Gin: Pretty much everyone advises you to use a London Dry Gin (like Beefeater, Tanqueray, Bombay, etc) and that’s good advice. You want something with a distinct prickly character from the gin, or else you might as well use rum. Indeed—it’s good with rum, just as it’s good with a soft, floral gin like Hendrick’s or Monkey 47, but both make a cocktail that’s a little unspecial. The juniper needles poking through the intense tropical canvas is what makes this drink so great.

Passion Fruit: This is where different recipes diverge. Some people use passion fruit puree, from a company like Perfect Puree, Funkin, or Boiron, which is very tart with no sweetness, and that’s what this recipe above calls for. If all you have access to is a passion fruit syrup, this will have acidity but will also come with sweetness, so you’ll have to adjust (I’d bump the measure of passion syrup to 0.5 oz. and reduce the orgeat to 0.25 oz. and see where your balance falls, tasting to adjust).

Orgeat: Orgeat is an almond syrup common to tiki drinks. Its role here is not only to provide sweetness and almond flavor but also depth, so a real nutty, natural orgeat helps.
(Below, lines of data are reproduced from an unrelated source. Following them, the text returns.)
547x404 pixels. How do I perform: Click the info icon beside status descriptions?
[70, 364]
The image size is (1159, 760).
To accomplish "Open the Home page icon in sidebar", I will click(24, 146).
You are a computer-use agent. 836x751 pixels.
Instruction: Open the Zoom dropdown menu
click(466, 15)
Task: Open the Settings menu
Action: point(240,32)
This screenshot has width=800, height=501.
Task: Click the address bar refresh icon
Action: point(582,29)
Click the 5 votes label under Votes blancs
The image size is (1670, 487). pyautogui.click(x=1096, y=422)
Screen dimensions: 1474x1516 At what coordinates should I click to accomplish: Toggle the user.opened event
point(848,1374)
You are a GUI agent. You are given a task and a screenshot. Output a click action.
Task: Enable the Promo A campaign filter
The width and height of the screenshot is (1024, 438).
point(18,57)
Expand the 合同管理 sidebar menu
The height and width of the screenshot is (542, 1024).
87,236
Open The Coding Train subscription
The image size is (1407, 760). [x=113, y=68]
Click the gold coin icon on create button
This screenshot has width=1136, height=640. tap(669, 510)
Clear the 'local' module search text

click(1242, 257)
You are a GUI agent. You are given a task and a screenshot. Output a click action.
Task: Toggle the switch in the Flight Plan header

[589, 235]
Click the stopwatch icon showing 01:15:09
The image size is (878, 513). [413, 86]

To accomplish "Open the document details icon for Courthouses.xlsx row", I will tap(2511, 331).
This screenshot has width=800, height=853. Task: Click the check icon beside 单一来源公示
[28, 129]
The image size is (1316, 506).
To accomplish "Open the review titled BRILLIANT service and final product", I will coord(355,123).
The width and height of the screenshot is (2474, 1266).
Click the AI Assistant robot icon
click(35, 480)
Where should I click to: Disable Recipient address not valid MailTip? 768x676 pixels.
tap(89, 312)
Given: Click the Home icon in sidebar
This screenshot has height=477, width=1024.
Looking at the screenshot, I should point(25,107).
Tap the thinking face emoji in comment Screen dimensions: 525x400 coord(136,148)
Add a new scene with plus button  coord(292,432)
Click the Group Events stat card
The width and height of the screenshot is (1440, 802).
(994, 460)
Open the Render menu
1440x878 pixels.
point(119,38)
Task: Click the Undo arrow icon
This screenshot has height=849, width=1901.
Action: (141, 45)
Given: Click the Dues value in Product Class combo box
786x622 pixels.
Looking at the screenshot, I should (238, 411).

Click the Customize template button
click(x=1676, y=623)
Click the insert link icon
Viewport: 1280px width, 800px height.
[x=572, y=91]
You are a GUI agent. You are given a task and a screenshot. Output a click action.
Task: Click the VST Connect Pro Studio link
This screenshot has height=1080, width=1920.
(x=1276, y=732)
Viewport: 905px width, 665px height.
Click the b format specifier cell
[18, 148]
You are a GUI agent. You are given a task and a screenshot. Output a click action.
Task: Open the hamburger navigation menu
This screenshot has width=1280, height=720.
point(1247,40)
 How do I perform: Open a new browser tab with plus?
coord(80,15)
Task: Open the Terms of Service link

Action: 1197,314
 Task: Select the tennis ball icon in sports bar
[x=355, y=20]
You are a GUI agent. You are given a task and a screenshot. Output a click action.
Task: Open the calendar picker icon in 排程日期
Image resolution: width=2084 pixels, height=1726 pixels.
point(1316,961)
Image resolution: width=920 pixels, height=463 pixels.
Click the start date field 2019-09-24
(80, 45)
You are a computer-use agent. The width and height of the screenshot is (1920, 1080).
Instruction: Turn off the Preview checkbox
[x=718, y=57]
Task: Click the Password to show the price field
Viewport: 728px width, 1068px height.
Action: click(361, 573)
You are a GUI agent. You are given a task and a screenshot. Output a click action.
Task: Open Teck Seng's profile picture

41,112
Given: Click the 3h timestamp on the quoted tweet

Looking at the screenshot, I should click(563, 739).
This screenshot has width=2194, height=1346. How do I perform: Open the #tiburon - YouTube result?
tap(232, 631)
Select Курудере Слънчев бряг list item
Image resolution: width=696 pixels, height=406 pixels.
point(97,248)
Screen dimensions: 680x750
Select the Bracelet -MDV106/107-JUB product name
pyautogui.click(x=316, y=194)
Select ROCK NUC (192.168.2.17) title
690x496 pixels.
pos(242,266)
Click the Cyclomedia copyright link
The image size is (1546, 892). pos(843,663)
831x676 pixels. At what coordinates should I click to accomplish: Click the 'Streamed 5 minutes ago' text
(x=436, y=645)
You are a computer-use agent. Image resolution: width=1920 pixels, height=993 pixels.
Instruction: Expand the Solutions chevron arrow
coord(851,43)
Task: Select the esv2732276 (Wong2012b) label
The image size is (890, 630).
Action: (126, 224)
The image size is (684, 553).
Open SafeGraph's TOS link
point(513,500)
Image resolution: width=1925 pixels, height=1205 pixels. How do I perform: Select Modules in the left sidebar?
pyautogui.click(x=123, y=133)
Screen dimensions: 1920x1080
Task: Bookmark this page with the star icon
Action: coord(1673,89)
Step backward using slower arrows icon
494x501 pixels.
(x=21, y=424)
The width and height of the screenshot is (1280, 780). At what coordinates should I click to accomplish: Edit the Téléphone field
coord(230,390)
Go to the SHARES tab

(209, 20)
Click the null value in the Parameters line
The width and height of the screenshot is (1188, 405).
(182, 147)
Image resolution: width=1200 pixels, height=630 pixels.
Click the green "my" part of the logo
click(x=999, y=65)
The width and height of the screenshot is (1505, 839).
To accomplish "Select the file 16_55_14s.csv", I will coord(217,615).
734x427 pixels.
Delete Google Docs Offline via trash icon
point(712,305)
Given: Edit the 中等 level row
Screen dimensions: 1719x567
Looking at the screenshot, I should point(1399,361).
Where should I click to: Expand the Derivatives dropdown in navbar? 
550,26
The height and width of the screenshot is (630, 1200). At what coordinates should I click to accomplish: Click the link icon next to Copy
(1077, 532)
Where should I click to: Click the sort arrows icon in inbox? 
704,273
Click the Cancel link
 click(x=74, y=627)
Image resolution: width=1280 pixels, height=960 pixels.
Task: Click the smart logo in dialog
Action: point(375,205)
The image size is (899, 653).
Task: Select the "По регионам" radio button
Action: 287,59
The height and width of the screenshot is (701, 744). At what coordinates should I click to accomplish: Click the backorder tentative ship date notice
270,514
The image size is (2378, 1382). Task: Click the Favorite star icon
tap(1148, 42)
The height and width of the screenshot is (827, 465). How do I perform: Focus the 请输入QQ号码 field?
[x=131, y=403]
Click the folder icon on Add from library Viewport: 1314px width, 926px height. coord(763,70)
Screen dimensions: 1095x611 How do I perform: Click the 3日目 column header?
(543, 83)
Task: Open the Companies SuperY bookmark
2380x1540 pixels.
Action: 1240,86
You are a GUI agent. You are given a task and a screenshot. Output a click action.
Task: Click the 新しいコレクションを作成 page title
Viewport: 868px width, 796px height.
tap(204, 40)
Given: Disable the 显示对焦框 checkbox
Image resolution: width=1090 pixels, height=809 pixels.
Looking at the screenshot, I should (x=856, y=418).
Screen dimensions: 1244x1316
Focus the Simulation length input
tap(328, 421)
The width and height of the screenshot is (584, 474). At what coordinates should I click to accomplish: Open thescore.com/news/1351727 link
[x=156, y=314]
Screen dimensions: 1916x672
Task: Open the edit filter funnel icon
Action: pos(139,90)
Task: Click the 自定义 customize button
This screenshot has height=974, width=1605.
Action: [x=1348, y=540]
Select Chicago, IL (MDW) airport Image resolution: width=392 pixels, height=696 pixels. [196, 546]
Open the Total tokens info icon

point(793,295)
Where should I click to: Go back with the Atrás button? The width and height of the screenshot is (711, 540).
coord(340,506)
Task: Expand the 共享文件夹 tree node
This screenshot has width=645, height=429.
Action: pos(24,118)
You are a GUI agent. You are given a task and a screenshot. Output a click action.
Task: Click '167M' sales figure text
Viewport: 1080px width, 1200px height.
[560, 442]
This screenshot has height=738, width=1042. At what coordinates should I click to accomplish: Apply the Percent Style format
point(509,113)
Brands like Small Hands Foods, Liber & Co., and Liquid Alchemist are most available in my corner of the world, but there’s lots of good brands (Berry himself has Latitude 29 Orgeat that’s well worth picking up, if you see it).

Falernum: Falernum is a lime, almond, and clove syrup that ranges wildly in clove intensity, composite ingredients, and alcohol strength. There are lots of different types of falernum. Happily, I didn’t find one I didn’t like here, as one of the Saturn’s great strengths is its ability to be delicious no matter what kind you use. That being said, I had favorites—the John D. Taylor’s Velvet Falernum is cheap, relatively easy to find, and gives sumptuous tropical flesh to the passion fruit’s electric acidity.